As a single dad with daughters, one of the biggest challenges I face is teaching my daughters how to be strong, confident and capable. We live in an era of #MeToo and Boss Bitches, where girls aren’t afraid to run the world and female role models are on the rise. I’m thankful every day. I can be a positive role model for them, and they have more and more influential females in society who lead by example.
I was chatting about this with a friend of mine over coffee recently and she gave me a very interesting counter perspective. She has two boys. Her big challenge as a single mom? Getting ahead of toxic masculinity.
What is toxic masculinity?
You may have heard it used before or the term may be new to you, but the fact is, the concept of toxic masculinity is a real concern for many young boys. It’s this idea that men are always macho and strong, that they can’t be emotional and that it’s okay for men to be angry or violent. The concept stems from masculine stereotypes and antiquated ideals.
Toxic masculinity is dangerous—especially for boys of single mothers. Young boys start to form a concept of a man that’s unfeeling and hard based on what they see in traditional media, and the result is that they have trouble developing emotional maturity. In severe situations, they might develop other negative personality traits, such as lack of empathy or misogynistic views.
Combatting toxic masculinity as a single mom
My friend told me that as a single mom, it’s both easier and more difficult to combat toxic masculinity traits. For example, she teaches her boys how it’s important to treat men and women equally—and because it’s coming from her, a woman, she feels like her boys are more sensitive to how they respect women. On the flip side, she worries that the “boys don’t cry” stereotype might catch up with them because their dad isn’t there to teach them it’s okay to show emotion.

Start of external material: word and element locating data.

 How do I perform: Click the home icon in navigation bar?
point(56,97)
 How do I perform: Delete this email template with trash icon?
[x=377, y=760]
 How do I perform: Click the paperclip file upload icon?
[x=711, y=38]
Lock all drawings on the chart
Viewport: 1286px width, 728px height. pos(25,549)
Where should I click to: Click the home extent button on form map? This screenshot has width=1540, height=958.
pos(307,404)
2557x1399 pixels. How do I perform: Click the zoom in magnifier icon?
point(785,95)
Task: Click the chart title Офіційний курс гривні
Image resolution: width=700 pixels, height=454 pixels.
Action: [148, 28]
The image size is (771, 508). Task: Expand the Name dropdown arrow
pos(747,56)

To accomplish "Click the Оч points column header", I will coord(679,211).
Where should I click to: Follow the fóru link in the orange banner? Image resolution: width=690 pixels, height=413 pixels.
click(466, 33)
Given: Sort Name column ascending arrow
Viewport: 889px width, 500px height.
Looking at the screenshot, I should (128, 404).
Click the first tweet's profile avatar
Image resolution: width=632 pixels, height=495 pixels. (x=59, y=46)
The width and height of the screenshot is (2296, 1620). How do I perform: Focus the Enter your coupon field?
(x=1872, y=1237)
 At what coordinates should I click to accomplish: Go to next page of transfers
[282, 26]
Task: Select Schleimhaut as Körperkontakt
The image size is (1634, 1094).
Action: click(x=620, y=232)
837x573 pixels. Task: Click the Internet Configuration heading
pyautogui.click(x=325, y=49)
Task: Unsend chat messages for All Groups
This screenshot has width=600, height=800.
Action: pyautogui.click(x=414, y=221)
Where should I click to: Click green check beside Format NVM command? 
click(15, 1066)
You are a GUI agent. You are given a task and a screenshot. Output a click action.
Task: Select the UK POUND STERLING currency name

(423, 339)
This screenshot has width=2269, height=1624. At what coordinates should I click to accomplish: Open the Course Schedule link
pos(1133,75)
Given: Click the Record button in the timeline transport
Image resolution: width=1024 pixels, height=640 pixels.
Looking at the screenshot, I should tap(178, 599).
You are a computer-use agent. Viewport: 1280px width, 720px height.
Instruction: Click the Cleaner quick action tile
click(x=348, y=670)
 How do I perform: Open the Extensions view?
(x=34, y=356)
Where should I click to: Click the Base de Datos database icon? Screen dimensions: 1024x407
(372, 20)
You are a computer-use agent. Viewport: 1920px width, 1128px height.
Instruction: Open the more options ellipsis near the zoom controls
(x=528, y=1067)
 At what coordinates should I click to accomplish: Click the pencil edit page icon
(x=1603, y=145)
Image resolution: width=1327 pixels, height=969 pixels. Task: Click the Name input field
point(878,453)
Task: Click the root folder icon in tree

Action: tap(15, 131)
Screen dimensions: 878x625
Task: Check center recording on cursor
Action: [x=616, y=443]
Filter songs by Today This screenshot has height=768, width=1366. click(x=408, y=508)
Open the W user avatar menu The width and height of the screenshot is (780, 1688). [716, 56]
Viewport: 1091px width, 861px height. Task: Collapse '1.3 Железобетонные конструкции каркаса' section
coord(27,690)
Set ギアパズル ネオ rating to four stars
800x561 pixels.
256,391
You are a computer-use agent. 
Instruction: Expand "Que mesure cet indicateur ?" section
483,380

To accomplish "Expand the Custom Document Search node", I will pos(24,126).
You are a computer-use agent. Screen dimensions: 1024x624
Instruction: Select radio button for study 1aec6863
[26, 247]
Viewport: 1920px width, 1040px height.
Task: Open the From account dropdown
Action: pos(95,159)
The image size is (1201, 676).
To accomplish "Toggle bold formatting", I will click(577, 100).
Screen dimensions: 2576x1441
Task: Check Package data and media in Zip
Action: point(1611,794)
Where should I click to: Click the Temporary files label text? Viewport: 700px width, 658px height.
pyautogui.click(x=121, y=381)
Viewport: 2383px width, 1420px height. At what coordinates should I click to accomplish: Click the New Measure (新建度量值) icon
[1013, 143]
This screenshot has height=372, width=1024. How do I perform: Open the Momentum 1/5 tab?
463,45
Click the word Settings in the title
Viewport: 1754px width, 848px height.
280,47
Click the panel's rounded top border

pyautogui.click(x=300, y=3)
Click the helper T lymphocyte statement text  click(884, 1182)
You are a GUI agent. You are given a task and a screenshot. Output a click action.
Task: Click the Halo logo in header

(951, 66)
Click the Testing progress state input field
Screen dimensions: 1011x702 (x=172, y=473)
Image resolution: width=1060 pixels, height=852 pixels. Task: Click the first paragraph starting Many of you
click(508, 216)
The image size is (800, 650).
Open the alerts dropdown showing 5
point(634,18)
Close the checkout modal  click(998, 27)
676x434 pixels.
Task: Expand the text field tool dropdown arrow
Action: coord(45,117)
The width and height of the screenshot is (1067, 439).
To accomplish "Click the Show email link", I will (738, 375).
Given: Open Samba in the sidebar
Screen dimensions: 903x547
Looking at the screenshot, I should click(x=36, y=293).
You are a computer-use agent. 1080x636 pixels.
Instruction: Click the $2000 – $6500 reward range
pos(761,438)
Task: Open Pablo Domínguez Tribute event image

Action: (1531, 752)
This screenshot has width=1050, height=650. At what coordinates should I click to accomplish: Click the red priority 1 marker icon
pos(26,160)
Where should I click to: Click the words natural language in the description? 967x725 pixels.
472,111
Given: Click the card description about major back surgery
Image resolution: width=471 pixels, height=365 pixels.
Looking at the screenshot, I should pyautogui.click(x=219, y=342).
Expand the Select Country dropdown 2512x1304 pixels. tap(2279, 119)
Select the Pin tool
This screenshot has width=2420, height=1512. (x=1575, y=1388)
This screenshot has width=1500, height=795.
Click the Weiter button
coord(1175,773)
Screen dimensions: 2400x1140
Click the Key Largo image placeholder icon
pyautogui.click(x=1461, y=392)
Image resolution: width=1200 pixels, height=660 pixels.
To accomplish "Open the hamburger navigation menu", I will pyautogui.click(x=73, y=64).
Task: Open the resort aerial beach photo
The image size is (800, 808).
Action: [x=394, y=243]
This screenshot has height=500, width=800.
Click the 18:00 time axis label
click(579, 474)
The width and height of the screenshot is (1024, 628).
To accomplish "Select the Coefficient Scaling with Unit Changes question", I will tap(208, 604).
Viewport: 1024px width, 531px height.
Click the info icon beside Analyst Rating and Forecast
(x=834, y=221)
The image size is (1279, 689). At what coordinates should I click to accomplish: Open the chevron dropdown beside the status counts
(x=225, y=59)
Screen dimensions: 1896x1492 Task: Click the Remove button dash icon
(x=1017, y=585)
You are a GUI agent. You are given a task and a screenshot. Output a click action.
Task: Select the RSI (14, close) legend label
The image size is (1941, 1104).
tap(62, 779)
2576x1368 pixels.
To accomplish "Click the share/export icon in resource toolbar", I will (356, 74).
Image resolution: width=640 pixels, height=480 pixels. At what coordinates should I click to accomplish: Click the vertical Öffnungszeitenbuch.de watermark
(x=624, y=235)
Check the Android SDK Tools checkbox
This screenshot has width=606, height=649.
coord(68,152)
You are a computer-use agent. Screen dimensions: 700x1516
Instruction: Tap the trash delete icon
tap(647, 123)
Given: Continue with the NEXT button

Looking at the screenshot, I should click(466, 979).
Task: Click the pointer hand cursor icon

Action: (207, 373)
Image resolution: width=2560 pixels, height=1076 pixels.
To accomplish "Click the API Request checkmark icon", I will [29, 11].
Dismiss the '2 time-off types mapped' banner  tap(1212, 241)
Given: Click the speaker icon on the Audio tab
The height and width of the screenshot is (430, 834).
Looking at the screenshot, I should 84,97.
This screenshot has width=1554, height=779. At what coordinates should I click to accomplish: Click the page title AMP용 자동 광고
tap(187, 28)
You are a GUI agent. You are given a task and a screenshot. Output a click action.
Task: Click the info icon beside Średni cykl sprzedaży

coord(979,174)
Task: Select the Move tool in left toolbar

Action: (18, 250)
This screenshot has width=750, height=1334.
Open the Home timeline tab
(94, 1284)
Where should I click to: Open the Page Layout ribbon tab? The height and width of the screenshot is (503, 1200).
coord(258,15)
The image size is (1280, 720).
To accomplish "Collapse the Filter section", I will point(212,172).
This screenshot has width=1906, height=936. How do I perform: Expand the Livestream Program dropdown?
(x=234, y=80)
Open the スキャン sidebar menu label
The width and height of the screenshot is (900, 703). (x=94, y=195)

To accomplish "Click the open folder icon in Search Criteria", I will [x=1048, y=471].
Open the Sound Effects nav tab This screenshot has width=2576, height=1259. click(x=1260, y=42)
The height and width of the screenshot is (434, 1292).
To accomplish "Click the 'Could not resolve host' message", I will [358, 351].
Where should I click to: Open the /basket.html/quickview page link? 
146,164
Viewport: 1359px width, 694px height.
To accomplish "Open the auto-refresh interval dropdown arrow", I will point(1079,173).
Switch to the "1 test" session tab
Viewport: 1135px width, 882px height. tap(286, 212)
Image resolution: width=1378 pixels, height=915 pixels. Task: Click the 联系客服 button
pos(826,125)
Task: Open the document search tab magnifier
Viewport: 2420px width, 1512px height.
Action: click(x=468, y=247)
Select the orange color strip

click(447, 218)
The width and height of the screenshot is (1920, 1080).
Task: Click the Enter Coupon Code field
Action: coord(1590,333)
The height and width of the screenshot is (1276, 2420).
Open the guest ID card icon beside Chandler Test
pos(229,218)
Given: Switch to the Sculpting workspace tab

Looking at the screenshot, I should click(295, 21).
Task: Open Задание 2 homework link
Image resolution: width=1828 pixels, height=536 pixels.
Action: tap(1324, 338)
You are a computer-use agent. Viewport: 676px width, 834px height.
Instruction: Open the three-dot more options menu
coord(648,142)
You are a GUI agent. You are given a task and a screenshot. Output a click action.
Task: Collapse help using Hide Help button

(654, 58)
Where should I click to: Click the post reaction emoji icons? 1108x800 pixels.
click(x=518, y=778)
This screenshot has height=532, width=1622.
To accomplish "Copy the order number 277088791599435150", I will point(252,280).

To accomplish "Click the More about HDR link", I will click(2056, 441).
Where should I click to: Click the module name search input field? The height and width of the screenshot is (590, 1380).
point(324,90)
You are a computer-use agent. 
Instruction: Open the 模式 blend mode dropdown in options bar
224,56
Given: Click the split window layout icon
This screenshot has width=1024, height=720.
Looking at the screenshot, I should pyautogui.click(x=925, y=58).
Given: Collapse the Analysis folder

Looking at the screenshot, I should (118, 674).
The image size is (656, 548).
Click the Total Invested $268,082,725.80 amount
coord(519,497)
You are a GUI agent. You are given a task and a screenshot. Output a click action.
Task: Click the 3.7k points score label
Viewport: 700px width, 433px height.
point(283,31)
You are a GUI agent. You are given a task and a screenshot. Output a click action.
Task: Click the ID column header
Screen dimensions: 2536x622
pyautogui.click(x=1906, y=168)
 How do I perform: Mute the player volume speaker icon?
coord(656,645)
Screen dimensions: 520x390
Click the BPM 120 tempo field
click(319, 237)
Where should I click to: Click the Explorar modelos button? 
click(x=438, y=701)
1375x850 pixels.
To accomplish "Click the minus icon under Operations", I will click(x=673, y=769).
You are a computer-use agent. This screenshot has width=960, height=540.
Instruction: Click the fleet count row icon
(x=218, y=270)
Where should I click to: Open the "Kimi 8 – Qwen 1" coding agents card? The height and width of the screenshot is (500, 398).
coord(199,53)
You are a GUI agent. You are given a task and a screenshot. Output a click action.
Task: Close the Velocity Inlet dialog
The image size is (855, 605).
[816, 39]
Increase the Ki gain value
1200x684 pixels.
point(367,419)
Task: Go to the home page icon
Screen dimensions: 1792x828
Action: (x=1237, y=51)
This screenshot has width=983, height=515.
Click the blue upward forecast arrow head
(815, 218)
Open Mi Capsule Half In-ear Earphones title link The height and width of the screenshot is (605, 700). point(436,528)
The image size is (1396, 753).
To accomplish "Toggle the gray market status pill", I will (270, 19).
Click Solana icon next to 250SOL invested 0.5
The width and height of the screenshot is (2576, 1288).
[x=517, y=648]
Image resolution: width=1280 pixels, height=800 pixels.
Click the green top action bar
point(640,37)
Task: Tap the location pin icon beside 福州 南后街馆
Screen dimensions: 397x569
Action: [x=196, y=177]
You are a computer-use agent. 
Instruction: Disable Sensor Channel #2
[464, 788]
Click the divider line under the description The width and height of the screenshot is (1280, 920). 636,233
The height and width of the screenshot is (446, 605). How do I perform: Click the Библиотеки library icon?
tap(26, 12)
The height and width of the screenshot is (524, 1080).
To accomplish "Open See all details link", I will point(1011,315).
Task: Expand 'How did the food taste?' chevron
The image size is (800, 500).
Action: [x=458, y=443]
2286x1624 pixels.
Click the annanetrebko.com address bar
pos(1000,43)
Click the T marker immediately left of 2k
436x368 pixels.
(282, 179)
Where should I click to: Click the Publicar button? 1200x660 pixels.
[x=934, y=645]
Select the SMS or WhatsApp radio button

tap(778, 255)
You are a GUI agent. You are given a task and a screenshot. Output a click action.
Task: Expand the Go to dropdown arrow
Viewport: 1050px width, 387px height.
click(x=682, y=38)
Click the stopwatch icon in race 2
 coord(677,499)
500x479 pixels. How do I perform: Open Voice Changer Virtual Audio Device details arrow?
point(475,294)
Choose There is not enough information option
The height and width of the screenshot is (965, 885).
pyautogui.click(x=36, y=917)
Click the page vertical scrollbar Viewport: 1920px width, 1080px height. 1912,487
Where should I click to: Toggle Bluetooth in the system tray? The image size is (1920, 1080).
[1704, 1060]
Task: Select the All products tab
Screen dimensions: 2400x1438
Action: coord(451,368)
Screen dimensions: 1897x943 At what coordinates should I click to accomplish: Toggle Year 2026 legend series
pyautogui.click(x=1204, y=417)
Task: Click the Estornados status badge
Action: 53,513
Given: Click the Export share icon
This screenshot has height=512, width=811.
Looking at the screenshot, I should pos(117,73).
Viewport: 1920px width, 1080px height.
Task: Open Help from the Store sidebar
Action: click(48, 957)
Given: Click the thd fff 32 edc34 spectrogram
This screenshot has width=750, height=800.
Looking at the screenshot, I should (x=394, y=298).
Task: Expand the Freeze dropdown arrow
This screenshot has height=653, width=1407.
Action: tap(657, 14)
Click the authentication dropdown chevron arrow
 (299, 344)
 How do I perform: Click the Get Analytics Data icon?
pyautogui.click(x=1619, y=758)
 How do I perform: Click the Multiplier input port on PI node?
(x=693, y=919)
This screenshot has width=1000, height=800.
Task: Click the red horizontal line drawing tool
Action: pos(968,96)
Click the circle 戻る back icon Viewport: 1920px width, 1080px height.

I asked how she planned to combat toxic masculinity. Her answer was very poignant: “teach them that emotions are okay.”
Toxic masculinity really stems from the inability or unwillingness of men to express emotions, due to fear of vulnerability. Single moms who teach their boys it’s okay to be emotional are helping them realize from an early age just how toxic toxic masculinity can be. If they grow up learning self-expression and understand it’s okay to be vulnerable, they’re less likely to close themselves off and develop emotional gaps.
The real eye-opening part of my conversation with my friend is that her boys are 8 and 5. She was widowed five years ago, so the boys have never really had a male role model in their lives. Already she’s worried about toxic masculinity, and her kids are still in the middle of their childhood years! I asked why and got some sage wisdom from her: “they’re only getting older and life is only getting more complex for them. They need to learn early that being macho doesn’t get you anywhere and bottling up your anger or sadness only hurts more.”